My February was not an awesome display of things gone right. My Feb actually sucked. In February, I sliced my fingertip so it was hanging on by a sliver of skin, my grandmother died and we didn’t get to travel to see her, I averaged four hours of sleep a night (I’m a nine hour person), I realized I was living off of coffee and energy drinks, paleobaby started climbing, and I really missed my husband (REALLY). I’m glad it is over and we’re well into March. First, March is a great month because good people are born in March (namely – me). Second, March is when St Patty’s day is and Americans get to bastardize another country’s holiday. I love watch as people use this one day out of the entire year to suddenly proclaim their pride of being Irish. Although, I’m fairly certain real Irish people are proud to be Irish on a days also not related to St Patrick’s day. Good ol’ March.
I would love to get caught up in griping about how horrible a month February was for me, but that's not entirely blogworthy L As the guys here move into Mustache March, I move into the Crossfit Open time. I told myself this time would be for fun. I’m having a hard time with that. I have no time to train, no time to fuel correctly, and have thrown recovery out the window. I’m fit, but far from competition ready. It’s been challenging to just do a workout and be happy I did it. Today, I looked at my score for 13.1. It’s not the best. It’s not what I wanted. I hate that feeling of falling short. I’m not sure where I could have saved time. I was pretty beat down at the end so I’m not sure where I could have pushed it more. I just have a feeling that I could have done something to get a better score. That DID make me happy. I’d rather be perplexed at that instead of being angry that I was too cautious or too afraid to push the intensity.

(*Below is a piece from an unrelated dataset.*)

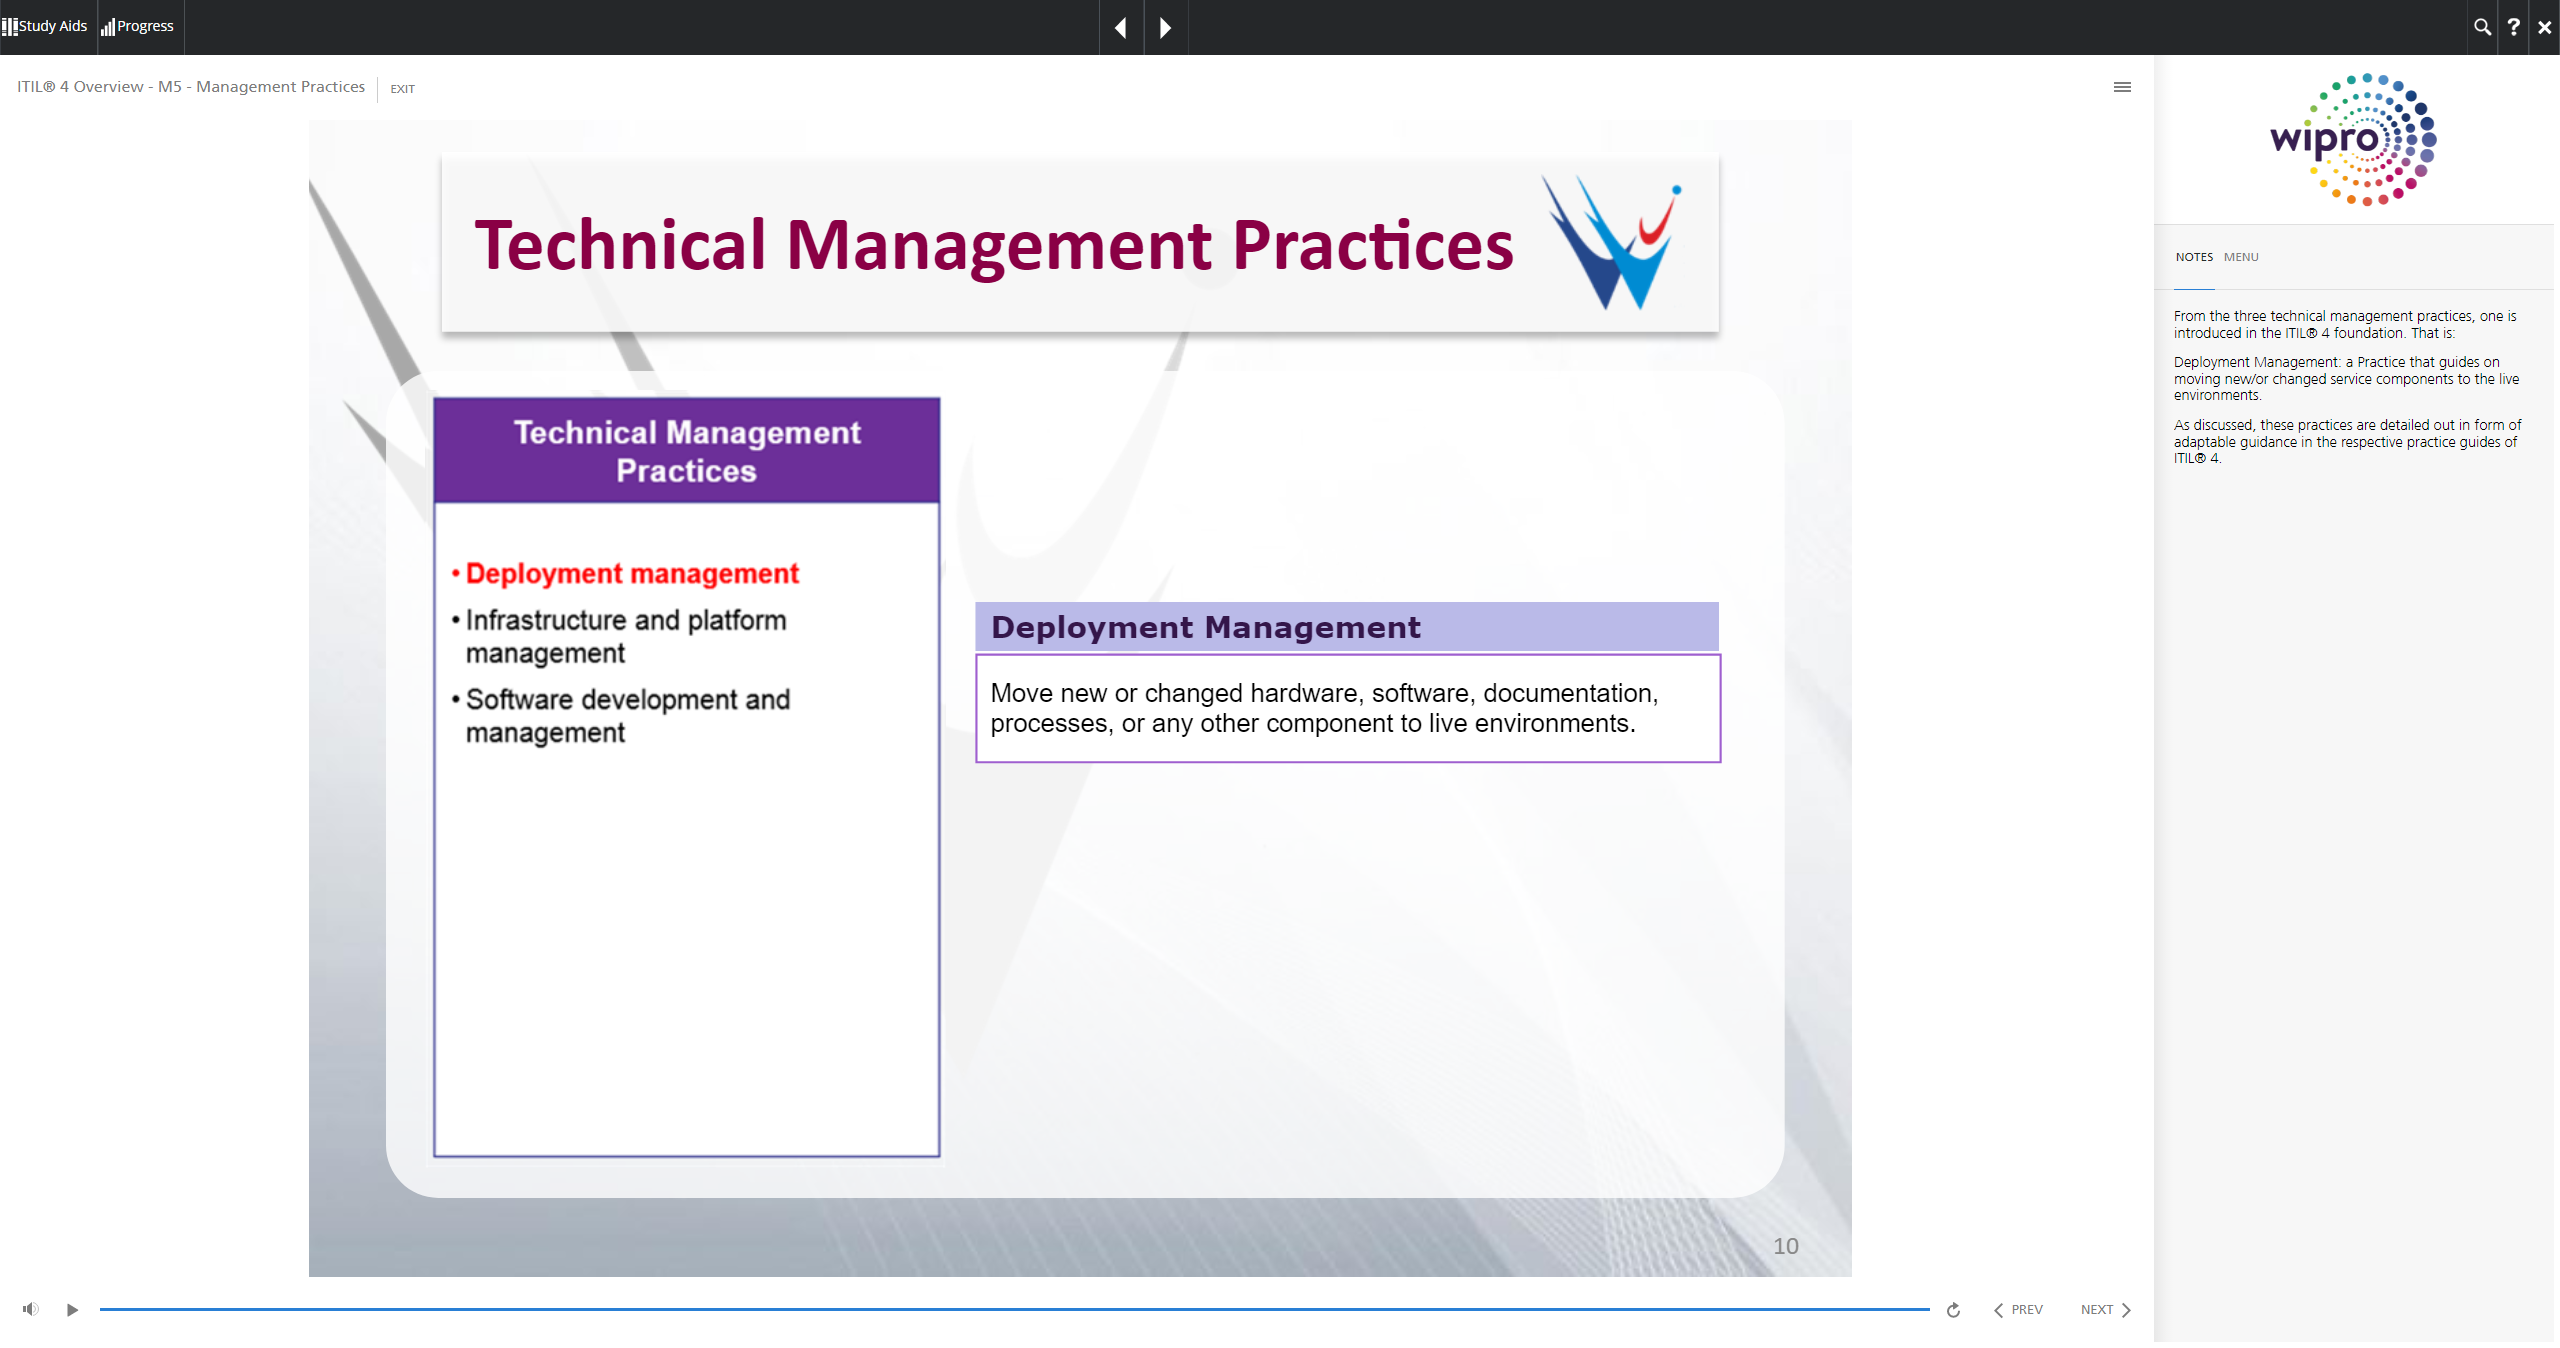Open search with magnifier icon
This screenshot has height=1348, width=2560.
point(2482,27)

Going through this I realize there are things I could have done to improve my score. Things like sleeping and eating. Things I know aren’t going to be coming my way for awhile. When I got home from the gym after doing 13.1, paleobaby decided he really didn't need a nap…for the rest of the day. He finally got to bed and I was in the middle of chores thinking about doing 13.1 on Sunday. I looked at the clock. It was 0330. I have no right to think such things after being up that long and still having some time to go. By the time I woke up, thoughts of doing 13.1 again were gone. I may not have the just-be-happy-with-it mentality, but at least I can call my own BS in times of need.